→ **Aim of the exercise**:
Return the entries word for word, beginning with the first line and continuing through the line containing "Looking at the screenshot, I should click(541, 543).".

********************

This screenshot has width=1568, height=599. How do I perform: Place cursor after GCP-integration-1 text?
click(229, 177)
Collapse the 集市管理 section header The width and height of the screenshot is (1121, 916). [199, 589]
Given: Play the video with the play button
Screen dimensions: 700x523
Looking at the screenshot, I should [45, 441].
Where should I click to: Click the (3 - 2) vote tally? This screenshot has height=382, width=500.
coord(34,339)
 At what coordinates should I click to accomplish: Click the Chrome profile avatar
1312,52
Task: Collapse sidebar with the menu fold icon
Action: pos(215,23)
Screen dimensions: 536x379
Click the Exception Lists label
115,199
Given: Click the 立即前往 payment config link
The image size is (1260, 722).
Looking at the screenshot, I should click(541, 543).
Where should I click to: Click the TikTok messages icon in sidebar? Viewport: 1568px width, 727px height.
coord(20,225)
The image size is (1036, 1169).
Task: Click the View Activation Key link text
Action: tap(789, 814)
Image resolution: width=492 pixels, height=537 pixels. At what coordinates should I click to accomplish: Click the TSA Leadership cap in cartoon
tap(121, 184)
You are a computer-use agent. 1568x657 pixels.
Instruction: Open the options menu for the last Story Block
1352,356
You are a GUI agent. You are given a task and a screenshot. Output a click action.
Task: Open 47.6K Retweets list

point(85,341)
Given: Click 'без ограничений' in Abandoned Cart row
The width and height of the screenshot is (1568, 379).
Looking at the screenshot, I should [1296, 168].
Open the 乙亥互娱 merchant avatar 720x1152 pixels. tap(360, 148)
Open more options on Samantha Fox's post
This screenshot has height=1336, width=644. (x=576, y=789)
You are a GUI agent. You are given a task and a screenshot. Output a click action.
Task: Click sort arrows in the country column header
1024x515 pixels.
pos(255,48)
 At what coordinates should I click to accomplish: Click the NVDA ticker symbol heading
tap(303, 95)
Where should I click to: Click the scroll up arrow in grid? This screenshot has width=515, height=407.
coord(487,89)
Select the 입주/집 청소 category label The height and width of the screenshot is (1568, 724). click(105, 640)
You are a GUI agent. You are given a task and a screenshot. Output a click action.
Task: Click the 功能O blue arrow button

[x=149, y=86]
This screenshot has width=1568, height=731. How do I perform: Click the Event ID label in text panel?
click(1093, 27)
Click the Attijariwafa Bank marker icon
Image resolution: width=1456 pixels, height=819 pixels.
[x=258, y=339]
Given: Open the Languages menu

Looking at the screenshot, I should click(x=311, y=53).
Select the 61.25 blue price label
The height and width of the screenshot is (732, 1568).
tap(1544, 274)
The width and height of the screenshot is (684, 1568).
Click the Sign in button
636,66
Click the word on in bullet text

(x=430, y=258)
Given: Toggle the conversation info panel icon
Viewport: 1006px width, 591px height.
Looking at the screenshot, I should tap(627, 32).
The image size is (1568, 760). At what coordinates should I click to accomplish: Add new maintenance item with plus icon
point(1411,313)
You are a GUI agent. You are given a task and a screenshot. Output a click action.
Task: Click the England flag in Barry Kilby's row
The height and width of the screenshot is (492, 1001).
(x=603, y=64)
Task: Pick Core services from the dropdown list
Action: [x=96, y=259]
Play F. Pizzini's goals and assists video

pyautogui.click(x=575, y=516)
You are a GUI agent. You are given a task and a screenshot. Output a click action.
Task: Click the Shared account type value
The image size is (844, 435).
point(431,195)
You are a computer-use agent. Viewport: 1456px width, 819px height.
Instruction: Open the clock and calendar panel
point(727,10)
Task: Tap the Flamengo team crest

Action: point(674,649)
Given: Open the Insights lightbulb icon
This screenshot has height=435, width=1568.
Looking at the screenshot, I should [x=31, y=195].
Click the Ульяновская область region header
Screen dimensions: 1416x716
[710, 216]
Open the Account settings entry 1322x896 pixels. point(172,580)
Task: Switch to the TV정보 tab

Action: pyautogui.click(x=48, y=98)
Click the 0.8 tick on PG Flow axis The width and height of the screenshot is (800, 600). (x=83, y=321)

********************

→ **Exercise result**:
This screenshot has width=1568, height=599. How do I perform: Place cursor after GCP-integration-1 text?
click(229, 177)
Collapse the 集市管理 section header The width and height of the screenshot is (1121, 916). [199, 589]
Given: Play the video with the play button
Screen dimensions: 700x523
Looking at the screenshot, I should [45, 441].
Where should I click to: Click the (3 - 2) vote tally? This screenshot has height=382, width=500.
coord(34,339)
 At what coordinates should I click to accomplish: Click the Chrome profile avatar
1312,52
Task: Collapse sidebar with the menu fold icon
Action: pos(215,23)
Screen dimensions: 536x379
Click the Exception Lists label
115,199
Given: Click the 立即前往 payment config link
The image size is (1260, 722).
Looking at the screenshot, I should click(541, 543).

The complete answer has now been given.